I recently completed an interview with my sister, Helen, about my creative life, sources that sustain my creative activities, and plans for creativity in my future. Helen conducts similar interviews with people from around the country, spanning a wide array of human endeavor, from artists, designers, healthcare professionals and software developers. These interviews are great reading and inspiring, too.

Helen’s questions were interesting and provocative. And also timely. I retired from my professional career a little over a year ago and have thrown myself into creative activities that I had to keep on the back-burner for much of my working life. I work in extensively with ceramics. I’ve now taken several sculpture classes which benefit my ceramics work by forcing me to think more sculpturally. I’ve also revived earlier creative pursuits like drawing and painting. While pursuing multiple art forms may dilute progress on any one front, I’m actually finding quite a bit of cross-pollination going on. For example, I’ve recently started integrating more drawing into my ceramic surfaces.
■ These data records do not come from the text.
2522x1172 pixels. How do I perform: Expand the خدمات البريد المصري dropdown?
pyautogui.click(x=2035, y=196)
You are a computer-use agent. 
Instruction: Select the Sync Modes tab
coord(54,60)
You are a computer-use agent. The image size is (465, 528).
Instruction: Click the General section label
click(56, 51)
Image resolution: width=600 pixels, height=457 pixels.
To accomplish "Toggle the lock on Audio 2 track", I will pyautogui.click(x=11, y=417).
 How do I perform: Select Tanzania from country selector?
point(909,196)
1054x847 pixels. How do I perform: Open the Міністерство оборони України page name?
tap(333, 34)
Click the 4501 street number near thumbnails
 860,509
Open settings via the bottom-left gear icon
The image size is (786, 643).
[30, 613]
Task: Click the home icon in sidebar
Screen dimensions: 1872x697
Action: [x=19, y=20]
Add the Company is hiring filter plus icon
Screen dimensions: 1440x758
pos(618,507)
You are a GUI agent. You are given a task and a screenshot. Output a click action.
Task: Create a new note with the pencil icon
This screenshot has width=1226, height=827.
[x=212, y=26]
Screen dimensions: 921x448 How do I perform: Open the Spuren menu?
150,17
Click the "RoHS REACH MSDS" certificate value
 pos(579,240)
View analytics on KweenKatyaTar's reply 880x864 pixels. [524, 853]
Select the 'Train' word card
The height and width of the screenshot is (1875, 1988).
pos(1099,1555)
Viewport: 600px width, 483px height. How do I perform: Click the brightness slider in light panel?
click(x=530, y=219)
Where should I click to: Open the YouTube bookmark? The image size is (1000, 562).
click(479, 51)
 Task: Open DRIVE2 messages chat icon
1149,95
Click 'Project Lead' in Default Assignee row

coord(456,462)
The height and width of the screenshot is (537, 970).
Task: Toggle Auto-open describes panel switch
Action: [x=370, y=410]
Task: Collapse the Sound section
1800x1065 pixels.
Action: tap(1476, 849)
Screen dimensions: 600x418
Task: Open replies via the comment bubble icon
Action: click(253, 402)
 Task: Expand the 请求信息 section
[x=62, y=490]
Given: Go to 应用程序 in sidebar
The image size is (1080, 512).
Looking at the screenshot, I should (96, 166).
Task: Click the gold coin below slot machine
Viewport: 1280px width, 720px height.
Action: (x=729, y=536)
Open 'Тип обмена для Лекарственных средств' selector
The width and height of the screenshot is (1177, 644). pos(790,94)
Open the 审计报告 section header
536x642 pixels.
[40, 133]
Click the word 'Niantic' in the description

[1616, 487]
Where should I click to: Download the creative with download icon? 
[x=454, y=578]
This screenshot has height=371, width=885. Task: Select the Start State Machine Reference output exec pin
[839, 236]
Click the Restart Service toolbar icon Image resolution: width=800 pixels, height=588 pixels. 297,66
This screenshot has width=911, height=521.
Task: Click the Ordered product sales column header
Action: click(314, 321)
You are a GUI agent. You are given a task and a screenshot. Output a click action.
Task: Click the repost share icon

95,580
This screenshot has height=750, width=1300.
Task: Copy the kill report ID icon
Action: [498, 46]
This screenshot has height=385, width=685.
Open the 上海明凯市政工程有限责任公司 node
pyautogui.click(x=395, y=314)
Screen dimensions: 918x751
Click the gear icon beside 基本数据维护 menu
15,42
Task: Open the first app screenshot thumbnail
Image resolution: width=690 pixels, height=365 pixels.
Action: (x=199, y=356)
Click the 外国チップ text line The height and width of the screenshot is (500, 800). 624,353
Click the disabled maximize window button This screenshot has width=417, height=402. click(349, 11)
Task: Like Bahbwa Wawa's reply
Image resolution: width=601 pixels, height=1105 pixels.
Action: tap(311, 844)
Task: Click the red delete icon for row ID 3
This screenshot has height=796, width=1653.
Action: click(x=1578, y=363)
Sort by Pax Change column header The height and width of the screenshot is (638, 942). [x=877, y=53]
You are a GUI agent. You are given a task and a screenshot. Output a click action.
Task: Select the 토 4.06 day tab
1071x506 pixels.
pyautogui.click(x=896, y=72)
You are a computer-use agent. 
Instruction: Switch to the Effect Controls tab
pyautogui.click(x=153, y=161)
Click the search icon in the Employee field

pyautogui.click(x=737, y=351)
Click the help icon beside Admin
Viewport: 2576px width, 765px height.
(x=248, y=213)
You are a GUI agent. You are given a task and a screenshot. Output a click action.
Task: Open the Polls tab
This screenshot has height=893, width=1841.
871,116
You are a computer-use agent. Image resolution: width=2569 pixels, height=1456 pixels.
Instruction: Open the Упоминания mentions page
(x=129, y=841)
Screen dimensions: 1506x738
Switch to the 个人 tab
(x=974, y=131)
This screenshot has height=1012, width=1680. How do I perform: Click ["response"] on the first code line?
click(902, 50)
Helen started these creativity interviews after noticing difficulties some of her landscape architecture graduate students encountered “transitioning from the analytical, research-oriented start of a project, to the creative, design-oriented portion of the assignment.” How does one, in any context, “become creative” or “turn on their creativity”? Are there ways to improve one’s creative processes? Are there ways to expand creativity from, let’s say, professional contexts or specific artistic endeavors to more generally “living creatively”? Helen’s interviews seek to answer or at least provide examples of answers to these questions.

I found it quite challenging to answer some of Helen’s questions. They really made me think through my past experiences and my present motivations. I’m still thinking about some of her questions, honestly. I’m not sure I really got to the bottom of what moves me creatively, or why creating objects is such an important and prolonged theme in my life. Maybe these are unanswerable questions. Creativity is, to some extent, almost impulsive, something that works at the subconscious or even genetic level. I think the best approach is to worship the creative impulse, even if you cannot completely define and understand it.

Find more of Helen’s creativity interviews here.

One thought on “Creativity Interview with Helen Walthier

  1. Thank you John, for engaging so enthusiastically in my Creativity Interviews project. I am glad you found the questions encouraged exploration of your creative process, and creative living in general. It has been a pleasure working with you on this.